# WORK REQUEST
Nothing but the lines from the one showing "Viewport: 823px width, 575px" through the final line of the data below belongs in the answer, duplicated exactly and without pictures.

# DATA FOR THIS EXERCISE
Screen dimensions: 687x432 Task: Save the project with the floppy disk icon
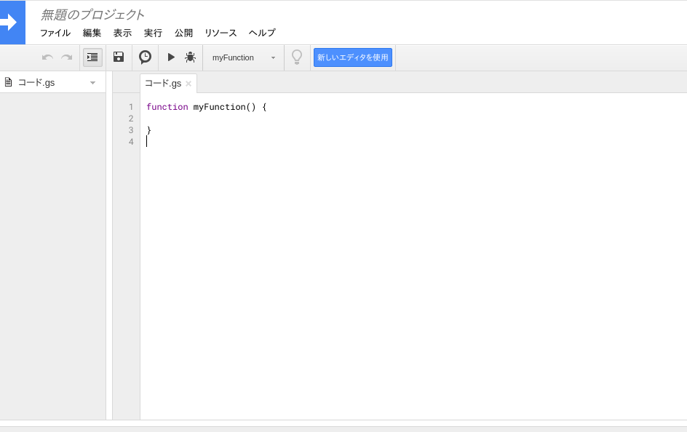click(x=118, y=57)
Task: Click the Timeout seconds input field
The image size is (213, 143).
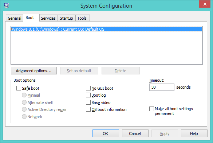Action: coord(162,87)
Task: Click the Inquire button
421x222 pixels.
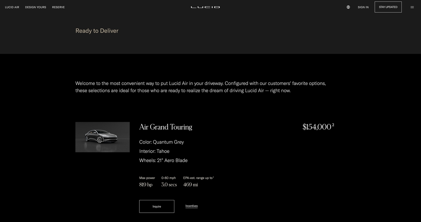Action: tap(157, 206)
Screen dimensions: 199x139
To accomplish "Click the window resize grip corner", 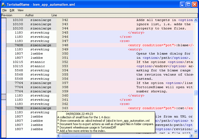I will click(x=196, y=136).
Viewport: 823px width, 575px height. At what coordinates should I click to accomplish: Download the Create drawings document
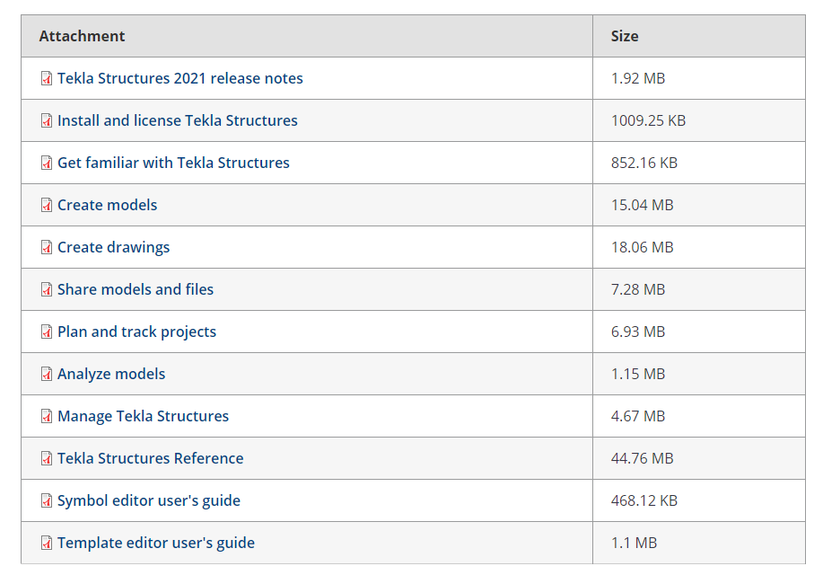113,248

# WRITTEN SOLUTION
Viewport: 823px width, 575px height. At what coordinates should I click to accomplish: Download the Create drawings document
113,248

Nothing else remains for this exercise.